Views/reViews
Soaked In Contemplation
Views/reViews
Nathan Thomas
Views/reViews

The Oscars will have come and gone by now; it will remain only to be seen whether we win a dozen free passes to the Piedmont Cinema by completing the Oscar Trivia Quiz correctly AND, in case of a tie, guess correctly who won the Bald Guy in the top categories.  We'll have two chances since my partner and I collaborated on the Quiz & made two entries.  Our only difference is in the Supporting Actor Category.  I think it'll go to Alec Baldwin & he thinks Tim Robbins. Alec hasn't even been nominated before & he's got the sympathy vote for letting himself go, whereas Tim was astounding, but too outspoken politically.

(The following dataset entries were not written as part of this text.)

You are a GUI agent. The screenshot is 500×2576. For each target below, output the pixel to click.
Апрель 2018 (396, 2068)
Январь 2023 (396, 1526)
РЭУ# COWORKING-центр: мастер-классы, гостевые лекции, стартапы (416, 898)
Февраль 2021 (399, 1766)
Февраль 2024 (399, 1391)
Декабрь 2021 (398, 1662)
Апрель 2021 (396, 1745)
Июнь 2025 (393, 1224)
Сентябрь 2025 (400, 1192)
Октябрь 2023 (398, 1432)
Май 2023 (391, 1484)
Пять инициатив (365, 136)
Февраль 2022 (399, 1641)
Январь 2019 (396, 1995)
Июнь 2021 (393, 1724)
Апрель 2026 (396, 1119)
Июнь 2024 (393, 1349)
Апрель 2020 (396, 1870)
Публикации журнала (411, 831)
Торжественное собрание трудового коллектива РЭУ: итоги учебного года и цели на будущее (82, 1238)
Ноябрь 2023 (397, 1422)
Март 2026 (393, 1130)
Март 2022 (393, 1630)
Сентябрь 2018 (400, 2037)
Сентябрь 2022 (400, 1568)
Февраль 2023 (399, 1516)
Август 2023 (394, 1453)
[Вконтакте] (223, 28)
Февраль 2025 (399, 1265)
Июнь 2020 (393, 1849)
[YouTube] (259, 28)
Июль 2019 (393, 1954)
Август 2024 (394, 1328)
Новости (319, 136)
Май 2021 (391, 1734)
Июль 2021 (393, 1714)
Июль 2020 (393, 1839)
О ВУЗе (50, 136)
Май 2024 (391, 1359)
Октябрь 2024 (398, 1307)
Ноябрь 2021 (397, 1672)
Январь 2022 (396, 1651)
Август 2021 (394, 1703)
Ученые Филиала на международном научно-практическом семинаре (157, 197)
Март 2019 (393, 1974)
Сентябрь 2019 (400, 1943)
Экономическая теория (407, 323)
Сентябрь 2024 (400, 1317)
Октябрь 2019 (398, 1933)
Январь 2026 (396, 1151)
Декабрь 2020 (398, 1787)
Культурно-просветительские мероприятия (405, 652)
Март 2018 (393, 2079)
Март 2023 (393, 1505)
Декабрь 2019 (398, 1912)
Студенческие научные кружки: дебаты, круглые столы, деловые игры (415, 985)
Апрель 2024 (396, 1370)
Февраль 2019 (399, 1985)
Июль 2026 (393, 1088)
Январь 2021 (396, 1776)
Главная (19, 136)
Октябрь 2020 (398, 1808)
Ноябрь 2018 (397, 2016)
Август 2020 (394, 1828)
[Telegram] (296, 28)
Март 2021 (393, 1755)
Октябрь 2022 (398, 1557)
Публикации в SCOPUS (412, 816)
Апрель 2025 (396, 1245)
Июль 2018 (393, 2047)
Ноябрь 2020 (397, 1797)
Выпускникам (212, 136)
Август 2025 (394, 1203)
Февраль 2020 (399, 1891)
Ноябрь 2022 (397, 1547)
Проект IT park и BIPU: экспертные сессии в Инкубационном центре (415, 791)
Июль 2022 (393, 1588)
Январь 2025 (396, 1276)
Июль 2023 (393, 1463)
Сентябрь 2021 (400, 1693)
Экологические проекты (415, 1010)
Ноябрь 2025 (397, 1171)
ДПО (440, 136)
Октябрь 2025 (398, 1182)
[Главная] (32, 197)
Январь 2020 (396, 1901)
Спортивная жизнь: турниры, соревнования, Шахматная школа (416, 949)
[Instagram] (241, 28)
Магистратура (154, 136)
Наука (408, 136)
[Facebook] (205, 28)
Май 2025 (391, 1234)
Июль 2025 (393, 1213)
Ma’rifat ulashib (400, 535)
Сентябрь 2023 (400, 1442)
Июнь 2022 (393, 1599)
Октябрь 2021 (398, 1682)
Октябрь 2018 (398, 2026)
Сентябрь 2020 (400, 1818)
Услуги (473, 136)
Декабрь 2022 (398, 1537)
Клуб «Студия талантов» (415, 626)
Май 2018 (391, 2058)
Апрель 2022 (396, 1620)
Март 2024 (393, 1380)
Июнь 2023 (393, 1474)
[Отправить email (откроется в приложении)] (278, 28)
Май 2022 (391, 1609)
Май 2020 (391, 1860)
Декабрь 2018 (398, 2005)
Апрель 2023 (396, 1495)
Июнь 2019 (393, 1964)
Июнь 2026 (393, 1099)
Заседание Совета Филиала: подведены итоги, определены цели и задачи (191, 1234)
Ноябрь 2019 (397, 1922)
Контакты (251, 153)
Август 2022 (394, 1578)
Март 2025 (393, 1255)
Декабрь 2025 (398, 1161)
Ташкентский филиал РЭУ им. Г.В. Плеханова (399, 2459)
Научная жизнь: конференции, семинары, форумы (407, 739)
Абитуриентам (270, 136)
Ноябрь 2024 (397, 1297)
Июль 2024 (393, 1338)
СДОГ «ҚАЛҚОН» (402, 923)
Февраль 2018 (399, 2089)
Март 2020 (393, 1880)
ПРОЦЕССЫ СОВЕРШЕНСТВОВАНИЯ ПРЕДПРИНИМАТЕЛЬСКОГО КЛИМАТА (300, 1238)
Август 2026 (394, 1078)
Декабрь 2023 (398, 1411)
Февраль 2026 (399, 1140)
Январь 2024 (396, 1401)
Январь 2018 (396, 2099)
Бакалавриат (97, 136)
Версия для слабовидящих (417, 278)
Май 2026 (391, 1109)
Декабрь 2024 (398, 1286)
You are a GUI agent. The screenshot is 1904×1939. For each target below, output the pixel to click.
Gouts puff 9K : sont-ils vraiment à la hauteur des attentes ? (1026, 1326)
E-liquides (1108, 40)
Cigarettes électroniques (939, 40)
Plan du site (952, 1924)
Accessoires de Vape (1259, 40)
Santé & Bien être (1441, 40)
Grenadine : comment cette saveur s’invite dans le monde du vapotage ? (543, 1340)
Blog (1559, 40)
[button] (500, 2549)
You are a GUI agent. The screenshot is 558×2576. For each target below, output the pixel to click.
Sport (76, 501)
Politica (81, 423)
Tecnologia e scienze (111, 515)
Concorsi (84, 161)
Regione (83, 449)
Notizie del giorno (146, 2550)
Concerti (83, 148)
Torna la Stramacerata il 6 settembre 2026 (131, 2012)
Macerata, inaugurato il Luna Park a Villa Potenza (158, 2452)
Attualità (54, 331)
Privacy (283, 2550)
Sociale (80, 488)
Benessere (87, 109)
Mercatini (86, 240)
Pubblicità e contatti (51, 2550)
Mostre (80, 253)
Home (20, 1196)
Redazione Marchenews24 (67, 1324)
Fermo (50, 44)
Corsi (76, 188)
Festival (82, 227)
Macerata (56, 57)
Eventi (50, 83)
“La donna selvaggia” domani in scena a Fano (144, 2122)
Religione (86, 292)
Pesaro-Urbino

I'm already so soaked in contemplation of the qualities & limitations of the nominated films (as evidenced by my tediously bloated & overwrought reviews) that I may not have any more to say about them, more's the pity.

FILM

Miracle

Yes, hockey players do skate backwards, but I have to cop to only having a 'moment' during one of the trailers I accidentally saw when I realized that this must have been a really big deal for those guys to win; after that I was too conscious of the flagwaving to care.  Kurt Russell does his real-life counterpart Herb Brooks proud.  

Japanese Story

I once worked at a temp agency job fresh out of high school with an 'older' woman (probably all of 25 years old) name of Patty, whom Toni Collette always reminds me of.  Patty would sit across the table from me while we did our mindless sorting tasks & we would talk Life & Men & would Bobby Kennedy win & where a good place is for lunch.  Her face was like a mud fence—I often found it hard to look at her, but then she would have an idea or inspiration & her face would become positively transformed with feeling & interest.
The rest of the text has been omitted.